UMS had made several rounds of purchases in the fortnight leading up to Aug 27. It started buying on Aug 15, snapping up 380,800 shares at 19.408 cents each. It bought 70,000 shares at 19.564 cents each on Aug 16; 263,000 shares at 19.99 cents each on Aug 17; 606,500 shares at 19.963 cents each on Aug 20; 223,700 shares at 20 cents each on Aug 23 and 132,700 shares at 20 cents each on Aug 24.

Executive chairman Andy Luong assumed control of JEP in January. Via UMS, he bought a 29.5% stake in JEP for $28.2 million cash from JEP’s founder and former executive chairman Joe Lau and executive director Zee Hoong Huay. Following the conversion of warrants into shares in March, UMS’s stake was trimmed to 28.77%.

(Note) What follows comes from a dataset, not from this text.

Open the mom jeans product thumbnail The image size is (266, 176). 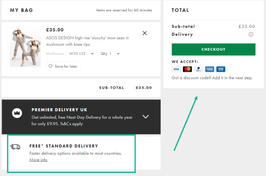point(25,47)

Luong is better known as executive chairman of UMS. The company, which helps build semiconductor equipment, is favoured by investors, who like its relatively high dividend payouts. Year to date, JEP has dropped 2.44% to close at 20 cents on Aug 29. UMS, on the other hand, has fallen 23.79% over the same period to close at 77 cents.

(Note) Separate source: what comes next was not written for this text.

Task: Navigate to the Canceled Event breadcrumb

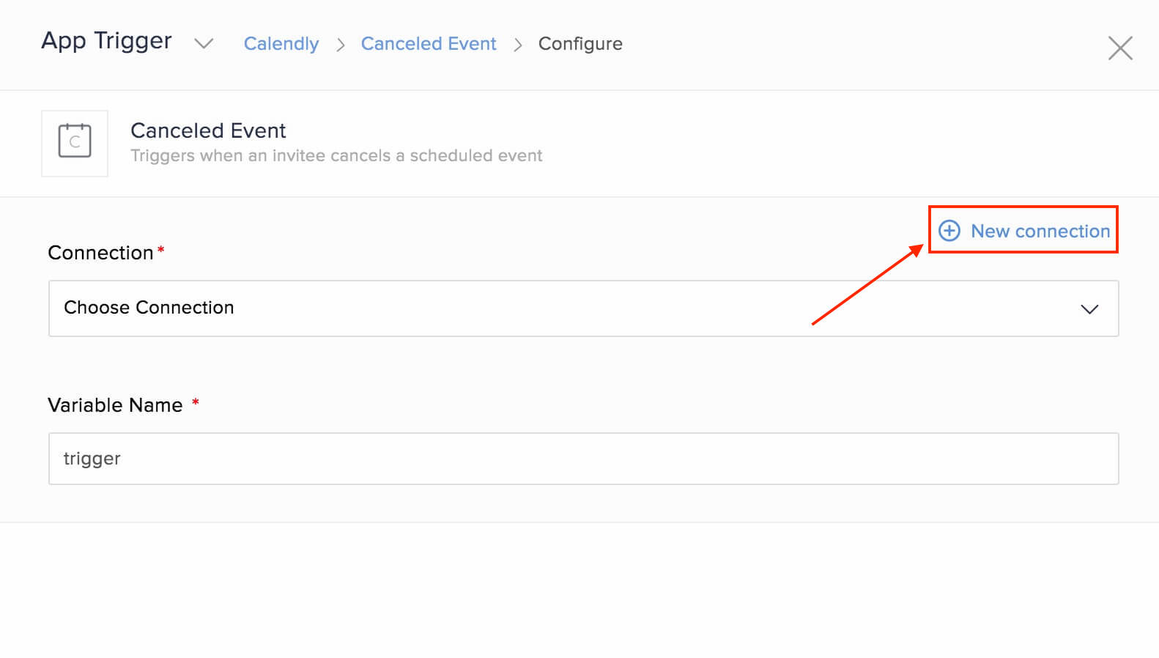Action: pyautogui.click(x=429, y=44)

In addition to being executive chairman, Luong has also taken on the role of interim CEO of JEP as he tries to restructure the company’s operations. For the six months ended June 30, JEP reported revenue of $43.6 million, up 10.5% from the year-earlier period. However, the company slipped into losses of $192,000, from earnings of $10,000 a year earlier. During the period, JEP suffered foreign exchange losses owing to unfavourable movements of the Singapore dollar against the yen and US dollar. In addition, its administrative expenses increased to $3.8 million from $3.1 million as a result of a one-off early retirement package of $500,000 paid to Lau, who left on June 1.

In its 1HFY2018 earnings statement, JEP says it expects the aerospace segment to remain its largest revenue contributor, led by demand for precision parts as air passenger traffic enjoys healthy growth. It is not so optimistic about its oil and gas segment, though, calling it “challenging” and fraught with “uncertainty” despite oil prices recovering “substantially” in recent months.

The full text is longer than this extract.